━━━━━ TASK INPUT ━━━━━

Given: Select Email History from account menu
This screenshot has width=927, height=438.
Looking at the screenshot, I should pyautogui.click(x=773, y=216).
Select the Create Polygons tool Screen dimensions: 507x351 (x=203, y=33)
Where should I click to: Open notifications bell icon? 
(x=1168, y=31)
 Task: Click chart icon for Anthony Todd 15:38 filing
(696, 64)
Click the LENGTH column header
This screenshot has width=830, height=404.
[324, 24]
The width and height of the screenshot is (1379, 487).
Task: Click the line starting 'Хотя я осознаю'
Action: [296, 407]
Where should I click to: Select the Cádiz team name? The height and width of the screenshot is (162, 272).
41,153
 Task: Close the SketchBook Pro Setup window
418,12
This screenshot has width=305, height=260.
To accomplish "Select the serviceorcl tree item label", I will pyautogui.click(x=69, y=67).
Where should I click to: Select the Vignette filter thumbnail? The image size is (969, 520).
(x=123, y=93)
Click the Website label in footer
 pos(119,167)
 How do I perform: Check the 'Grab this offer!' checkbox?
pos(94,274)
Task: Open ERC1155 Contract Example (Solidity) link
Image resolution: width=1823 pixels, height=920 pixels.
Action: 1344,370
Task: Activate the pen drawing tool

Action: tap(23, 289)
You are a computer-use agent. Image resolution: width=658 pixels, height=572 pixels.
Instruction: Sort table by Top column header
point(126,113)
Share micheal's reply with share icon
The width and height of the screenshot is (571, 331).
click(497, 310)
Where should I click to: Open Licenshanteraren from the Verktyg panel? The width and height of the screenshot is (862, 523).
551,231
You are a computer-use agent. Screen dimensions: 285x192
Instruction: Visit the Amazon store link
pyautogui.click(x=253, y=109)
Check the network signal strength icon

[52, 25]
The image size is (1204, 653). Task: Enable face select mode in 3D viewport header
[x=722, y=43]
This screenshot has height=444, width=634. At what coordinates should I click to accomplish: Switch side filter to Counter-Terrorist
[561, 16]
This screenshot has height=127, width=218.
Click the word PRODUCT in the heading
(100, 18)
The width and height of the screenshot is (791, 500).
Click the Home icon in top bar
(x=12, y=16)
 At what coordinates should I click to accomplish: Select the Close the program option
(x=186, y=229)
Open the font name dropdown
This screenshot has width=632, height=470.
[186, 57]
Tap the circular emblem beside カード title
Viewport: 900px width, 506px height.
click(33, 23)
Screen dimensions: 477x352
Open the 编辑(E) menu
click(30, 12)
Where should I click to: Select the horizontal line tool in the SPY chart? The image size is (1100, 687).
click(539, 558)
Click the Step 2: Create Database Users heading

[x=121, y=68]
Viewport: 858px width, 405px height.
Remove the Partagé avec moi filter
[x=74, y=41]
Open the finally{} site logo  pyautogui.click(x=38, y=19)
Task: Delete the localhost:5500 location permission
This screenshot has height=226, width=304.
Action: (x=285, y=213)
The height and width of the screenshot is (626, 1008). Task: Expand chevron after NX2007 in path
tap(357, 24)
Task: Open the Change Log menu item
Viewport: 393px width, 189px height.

━━━━━

» WHAT YOU HAVE TO DO
The answer should consist only of the number of lines above in which "agent" appears.

» RESULT OF THE EXERCISE
2